Blood was everywhere. 

Her sister?s body lay motionless off to the side, crimson bleeding through her robes. Glancing all around, many bodies lay among the ground. Death was laughing in her face.

-

With a scream Aria awoke, sitting up in her makeshift bed. Wincing, she flopped back down in pain as she held her stomach. Sitting up slightly, she stared down at her stomach to see, crisp white bandages warpped around her stomach. Easing back down on the mat, her blue eyes drifted around the room. 

A candle lit the majority of the room, leaving splotches of darkness in corners, a small night table layed next to her with a small water bowl and cloth inside. Malian layed next to her as well. Her torn outer robe lay in a pile next to the opening into the next room as a new robe of green and gold lay across the bed with a small note atop. 

Ignoring clothes for now, she carefully stood up using Malian as a crutch. Walking out of the room, she hobbled to the foyer, then outside getting a view of a small village. 

Where exactly was she?


----------



## Shin_Yagami (Nov 12, 2008)

"Particles?"Shin asked, he had no idea what Tenzin meant with that but it seemed Shin wasn't correct when he thought freezing something would always weaken it, then again he was a firebender so had little experience with freezing things since his ability was to do exactly the opposite.

"I'm not looking for refuge."Shin replied."Me and a friend of mine were looking for a place to stay though since we just had ran into a little trouble with Fire-Nation soldiers and I got into even more trouble when helping you."


----------



## Serp (Nov 12, 2008)

"Yea cold particles, icy bits, well thats what I call them." Tenzin chuckled. 

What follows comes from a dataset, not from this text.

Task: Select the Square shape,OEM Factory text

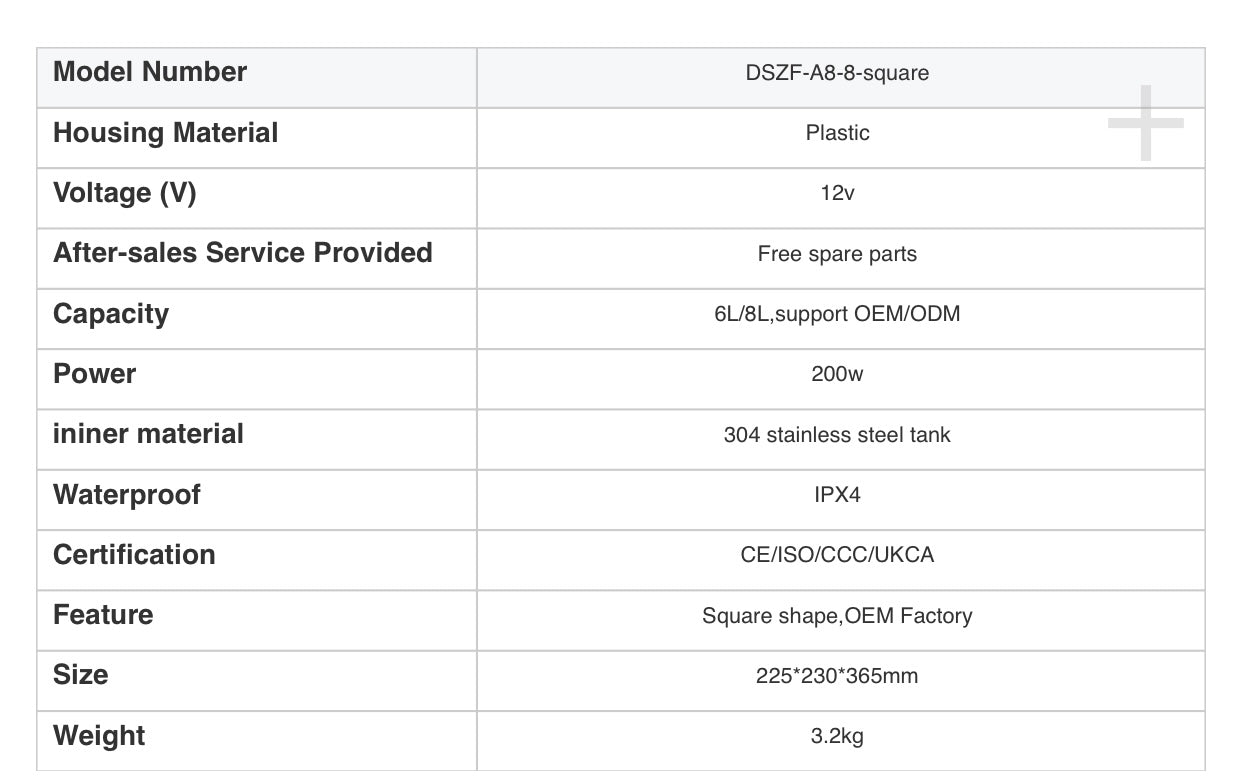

Tenzin while planning on how to get his staff back decided to continue the chat with Wu.
"You still didn't really tell me where it was you are on the run from, whats your story, or is that a secret? And bounty on your head means you seriously pissed someone off. And believe me there anit no fire-nation soldiers in earth kingdom, all the fire benders are under Tao-Pis control and even in the fire nation the soldiers there are first to Tao-Pi second to the fire lord."

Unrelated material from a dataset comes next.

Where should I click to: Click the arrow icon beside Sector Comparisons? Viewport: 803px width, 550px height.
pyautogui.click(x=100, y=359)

Tenzin took a deep breath and contemplated how he would get his staff back, an earthbender with no regard to public property would be of great help now, in more than one way.


----------



## bloosom.queen (Nov 12, 2008)

_Ba Sing Se Palace_

The gaurds run to Tao-Pi to infrom him of Orihime, "my lord we have a bender in the city stealing, what shall we do with her?" the gaurd asked.

_Somewhere in Ba Sing Se_

"_I have to run, i have to get out this city before im killed by the king_" Orihime thought, she then hid in a little ship by the deck and layed low for a while.


----------



## Serp (Nov 12, 2008)

*Earth Palace Ba Sing Se*
The guard ran into Tao-Pis chamber interupting him and warning him of such an unimportant fact, enraged the Avatar.

"What a bender in the city! And oh my they are stealing things! Put everyone on red alert, call over a naval fleet of fire benders or... you can just die."

The guard looked at Tao-Pi "Wait what!"

Tao-Pi raised his palm and made a thrusting motion towards the guard, the guard was engulfed in flames, and his sweet song of pain as he slowly burnt to death, acted as the background music for Tao-Pi's plotting. 

Once the man had died and his body was a black pile of sticky bones he addressed the court.

"That is what happens when you waste my time!"

-----------------------------------
*Ba Sing Se, town center.
*Nilak aboard her Eel hound, Gian Li on the mongoose dragon and the rest of her squad upon Komodo Rhinos, were scouting the city, like Tao-Pi had ordered. 

"This is getting dry there is nothing here, we shall continue back to the fire nation. But take a detour in Omashu first." Claimed Nilak.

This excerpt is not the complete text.